> Stored rows:
[start]

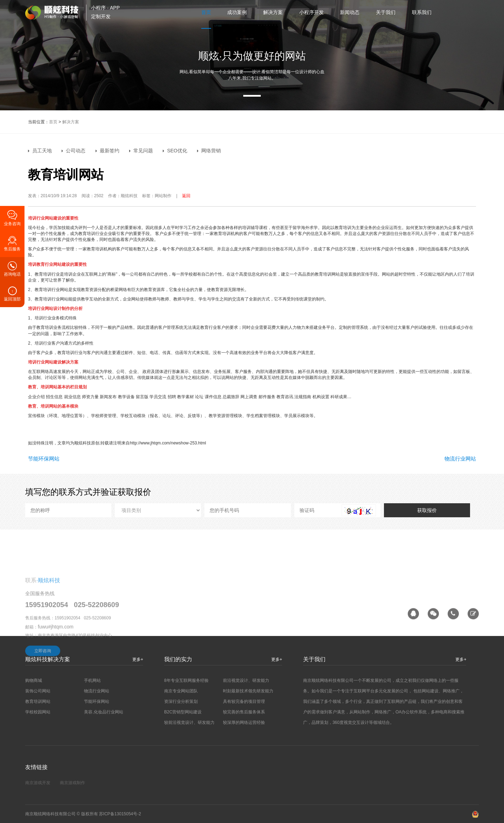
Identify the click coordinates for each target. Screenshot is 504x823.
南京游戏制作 (72, 783)
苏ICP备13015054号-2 (120, 814)
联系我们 (422, 12)
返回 (186, 196)
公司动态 (76, 151)
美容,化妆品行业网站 (103, 712)
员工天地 (42, 151)
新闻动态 (350, 12)
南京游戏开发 (38, 783)
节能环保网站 (44, 458)
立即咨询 (43, 694)
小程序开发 (312, 12)
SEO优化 (177, 151)
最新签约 (110, 151)
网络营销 (211, 151)
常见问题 (143, 151)
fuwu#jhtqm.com (56, 671)
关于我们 (386, 12)
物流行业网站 (460, 458)
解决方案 (273, 12)
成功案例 (237, 12)
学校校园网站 (38, 712)
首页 (206, 12)
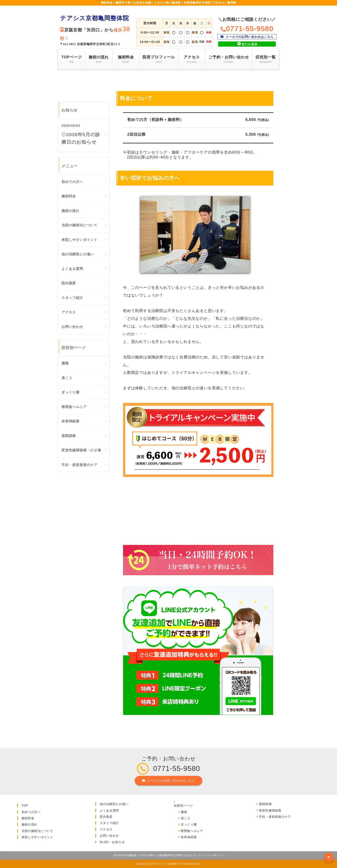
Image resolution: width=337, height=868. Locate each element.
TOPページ (72, 60)
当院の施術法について (79, 225)
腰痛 (65, 363)
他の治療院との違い (78, 254)
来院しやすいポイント (79, 240)
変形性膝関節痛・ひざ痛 (81, 450)
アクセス (192, 60)
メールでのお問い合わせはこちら (247, 37)
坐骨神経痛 (71, 421)
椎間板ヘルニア (74, 407)
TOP (25, 805)
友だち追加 (247, 44)
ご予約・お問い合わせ (229, 60)
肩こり (67, 378)
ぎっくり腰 (71, 392)
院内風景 (68, 283)
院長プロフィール (159, 60)
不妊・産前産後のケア (79, 465)
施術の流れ (99, 60)
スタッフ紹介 (72, 298)
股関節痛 (68, 436)
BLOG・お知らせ (112, 842)
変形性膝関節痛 (270, 810)
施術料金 (126, 60)
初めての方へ (72, 182)
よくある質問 (72, 269)
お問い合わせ (72, 327)
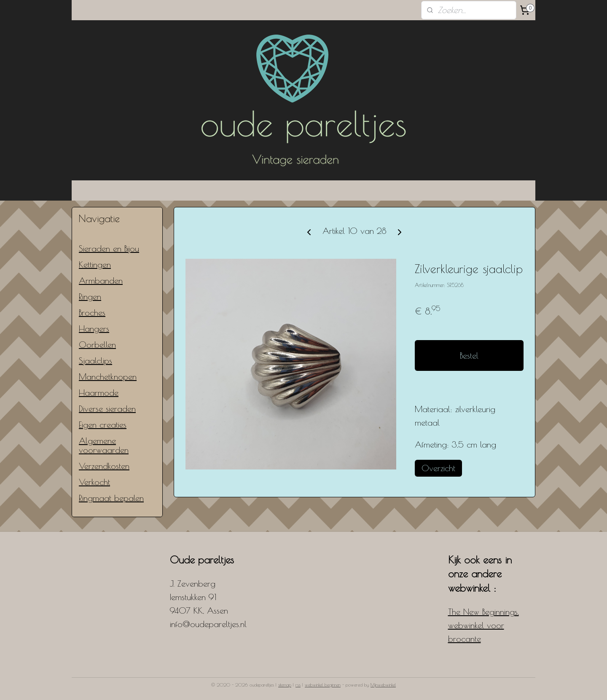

[end]

> Written problem: Please reproduce every line of the entries above word for word, leaving out the pictures.

> Answer below:
Identify the click coordinates for each target. Screenshot is 504x823.
南京游戏制作 (72, 783)
苏ICP备13015054号-2 (120, 814)
联系我们 (422, 12)
返回 (186, 196)
公司动态 (76, 151)
美容,化妆品行业网站 (103, 712)
员工天地 (42, 151)
新闻动态 (350, 12)
南京游戏开发 (38, 783)
节能环保网站 (44, 458)
立即咨询 (43, 694)
小程序开发 (312, 12)
SEO优化 (177, 151)
最新签约 (110, 151)
网络营销 (211, 151)
常见问题 (143, 151)
fuwu#jhtqm.com (56, 671)
关于我们 (386, 12)
物流行业网站 (460, 458)
解决方案 (273, 12)
成功案例 (237, 12)
学校校园网站 (38, 712)
首页 (206, 12)
Image resolution: width=337, height=868. Locate each element.
TOPページ (72, 60)
当院の施術法について (79, 225)
腰痛 (65, 363)
他の治療院との違い (78, 254)
来院しやすいポイント (79, 240)
変形性膝関節痛・ひざ痛 (81, 450)
アクセス (192, 60)
メールでのお問い合わせはこちら (247, 37)
坐骨神経痛 (71, 421)
椎間板ヘルニア (74, 407)
TOP (25, 805)
友だち追加 (247, 44)
ご予約・お問い合わせ (229, 60)
肩こり (67, 378)
ぎっくり腰 (71, 392)
院内風景 (68, 283)
院長プロフィール (159, 60)
不妊・産前産後のケア (79, 465)
施術の流れ (99, 60)
スタッフ紹介 (72, 298)
股関節痛 (68, 436)
BLOG・お知らせ (112, 842)
変形性膝関節痛 (270, 810)
施術料金 (126, 60)
初めての方へ (72, 182)
よくある質問 (72, 269)
お問い合わせ (72, 327)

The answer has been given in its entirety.